How to Break the Cycle of Making Bad Financial Decisions
Even if you have all the right practical, rational information, when you're in a state of fear, anxiety, or stress, it is impossible to make sound, rational decisions. These states are innately emotional states where cognition is bypassed. When you're afraid, a part of your brain (amygdala) releases hormones that prepare your body for a "fight or flight" response. Humans struggle with having control when we're in these states because the amygdala has few connections to the rational parts of our brain, like our cortex.
This system is a really old brain process that is believed to have been an evolutionary adaptive trait that helped humans survive. A "fight or flight" response is sometimes the best strategy for survival in the face of real fear.
The human brain has a preoccupation with danger and fear. Sometimes our fear can be real or imagined. In the case of anxiety, what we fear can be something nebulous that may or may not happen in the future. Once again, evolutionary adaptation is believed to explain why we constantly and naturally scan for danger. This is great for survival, but terrible for rational decisions making.
If you want to make better financial decisions, that are truly rooted in cognition, focus on minding your emotional and physiological state. Before you make decisions, get into the right state for decision-making. High-performing individuals, like athletes understand the importance of the state they are in to produce optimal results.

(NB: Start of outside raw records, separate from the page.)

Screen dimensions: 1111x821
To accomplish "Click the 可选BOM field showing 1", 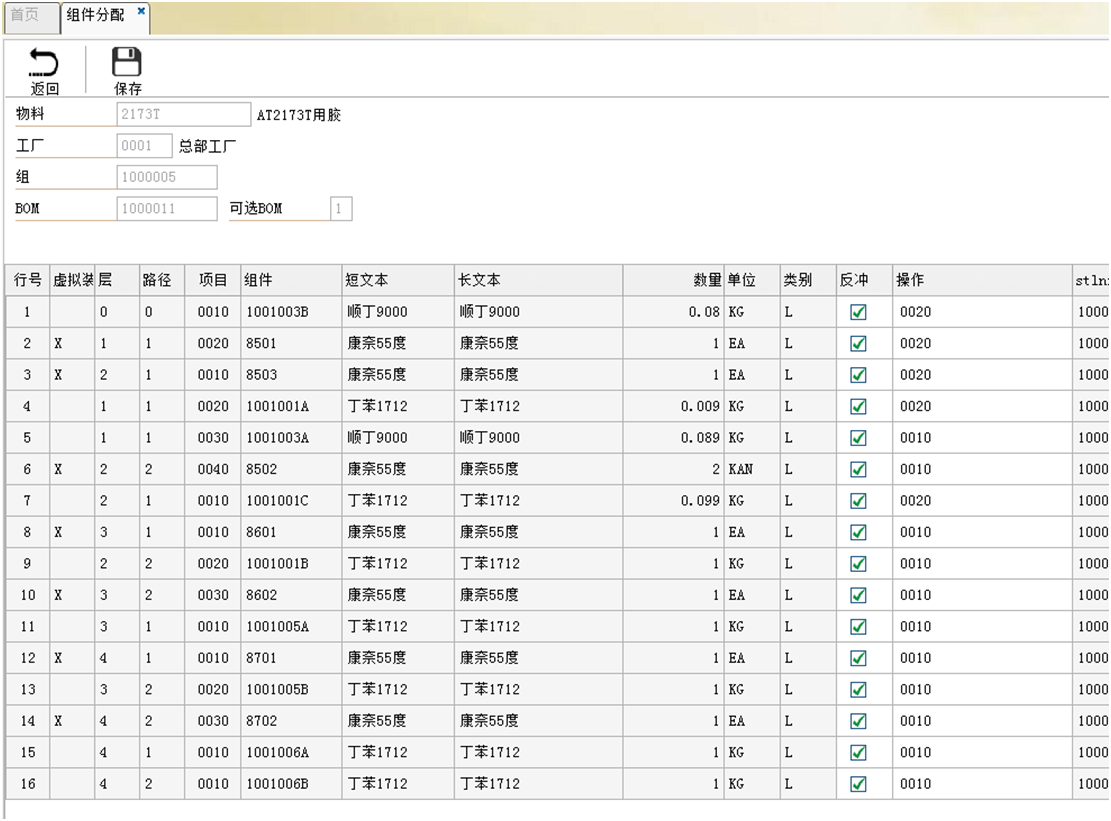I will click(340, 209).
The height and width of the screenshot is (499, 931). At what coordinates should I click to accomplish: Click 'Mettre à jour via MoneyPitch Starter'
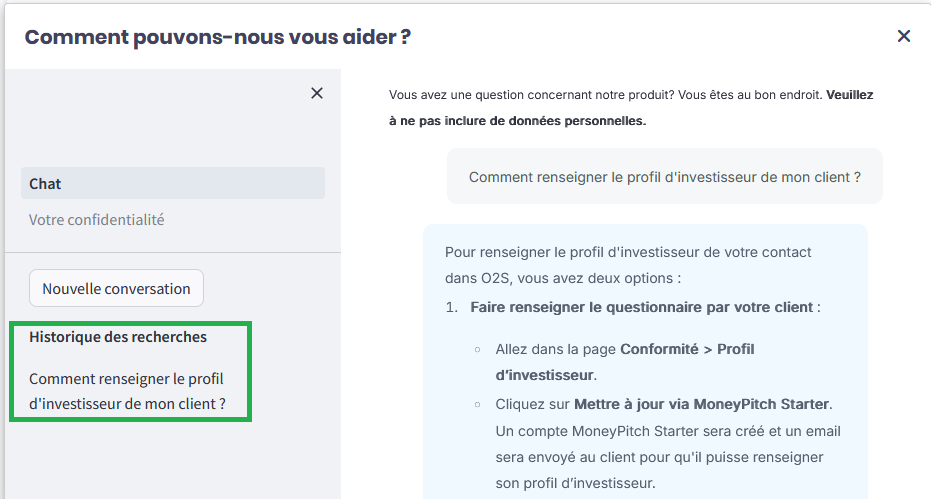[702, 404]
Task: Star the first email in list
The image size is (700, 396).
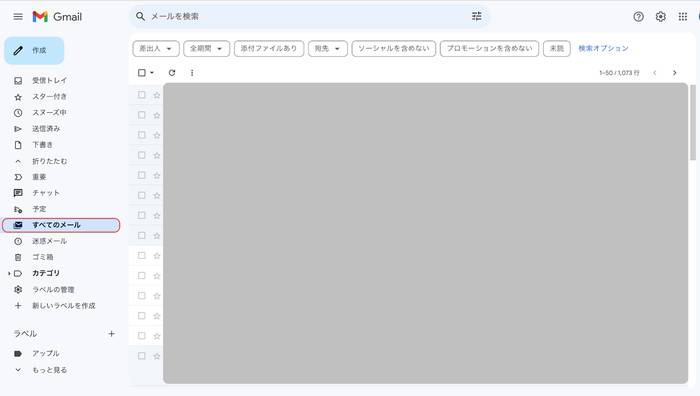Action: [157, 95]
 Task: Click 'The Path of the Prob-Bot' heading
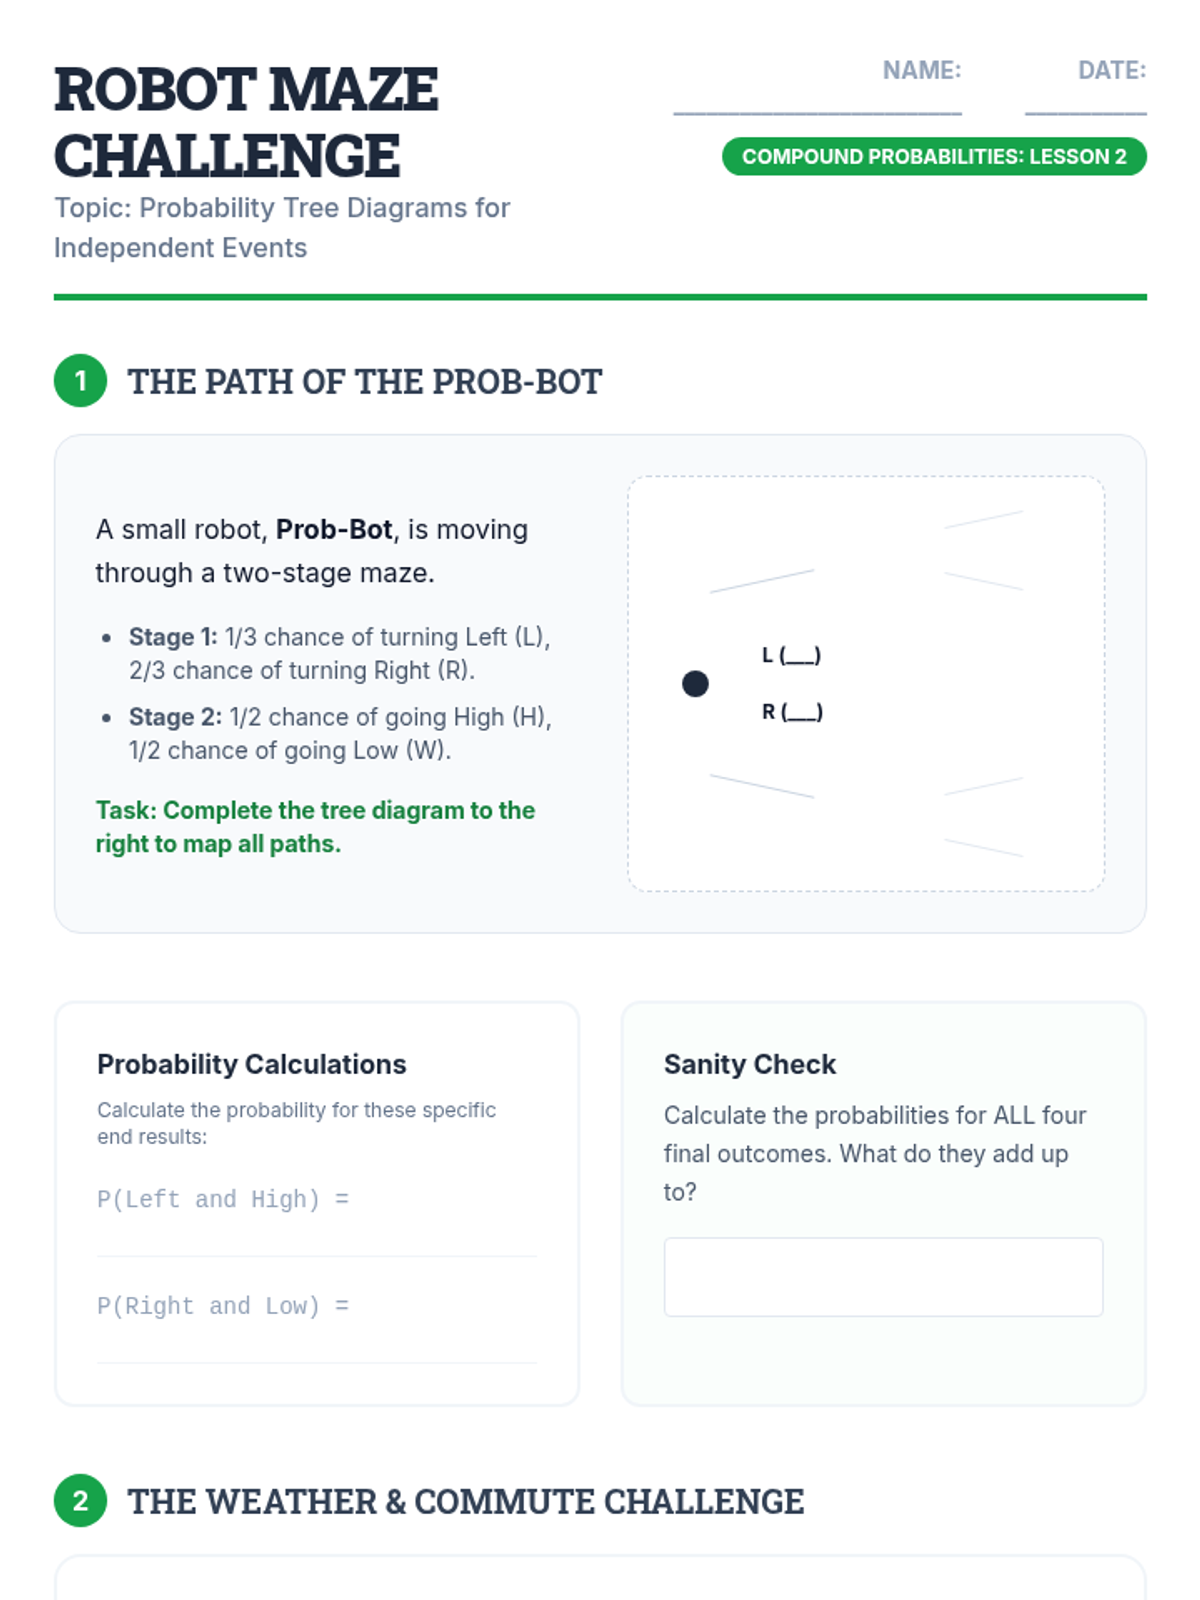click(x=364, y=382)
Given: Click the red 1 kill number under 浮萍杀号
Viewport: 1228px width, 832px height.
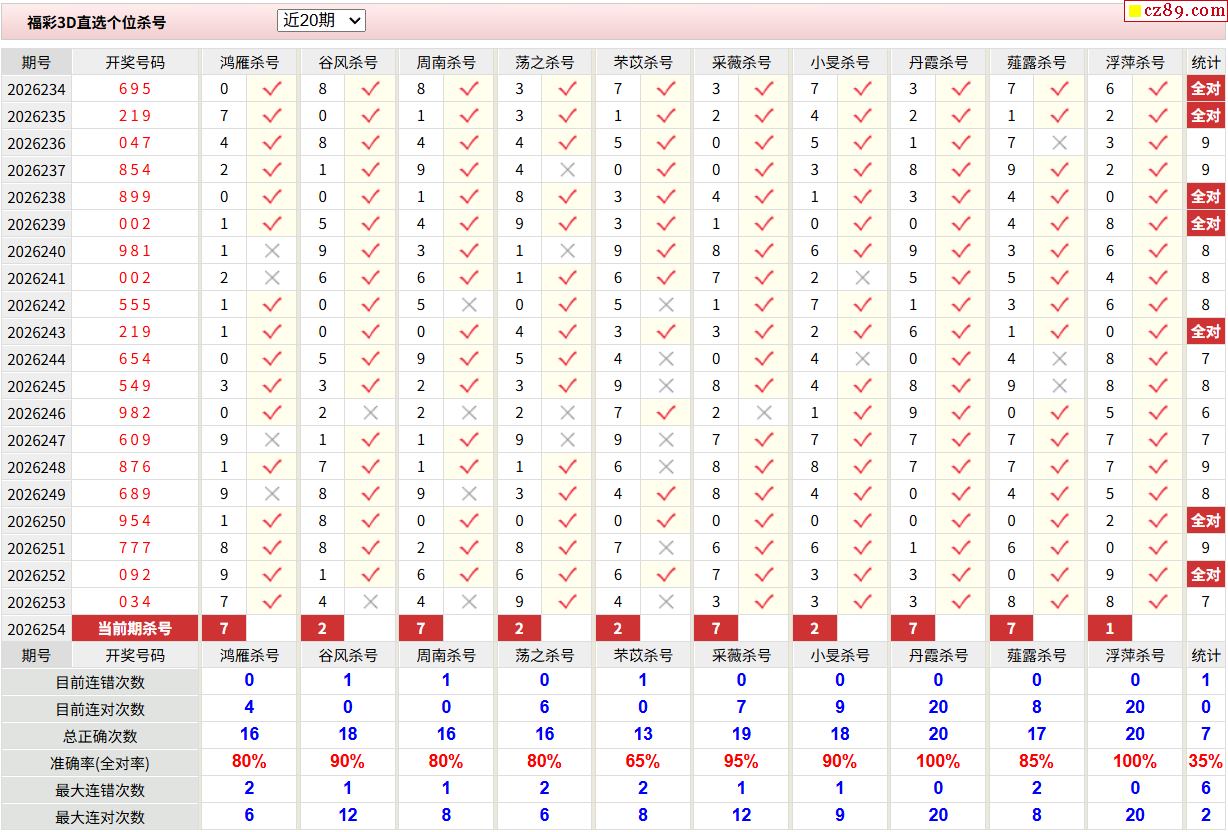Looking at the screenshot, I should pos(1110,629).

Getting into the right state for decision making is a relatively easy thing to do. The hard part is remembering to do it. A lot of the things we can do to calm our nervous systems are simple. Things like going for a walk, focusing on our breathing or connecting with others. The kinds of things that help us make decisions are the kinds of things that you might find on a list of daily habits for artists or entrepreneurs. This doesn't surprise me because that kind of work requires a clear, calm, focus and an ability to make good decisions.
Finding what works for you requires exploration and a willingness to observe one's self moment to moment, day by day - a simple practice where the hardest part is often remembering to do it.
Approaching how we make decisions by first making sure we're in the optimal decision-making state might seem silly and extra. But the quality of our lives is determined by the quality of our decisions. Decisions that are within our control. So, why not apply a simple, even if seemingly silly, technique to increase the likelihood that the decisions we make are cognitively sound and in our best interest?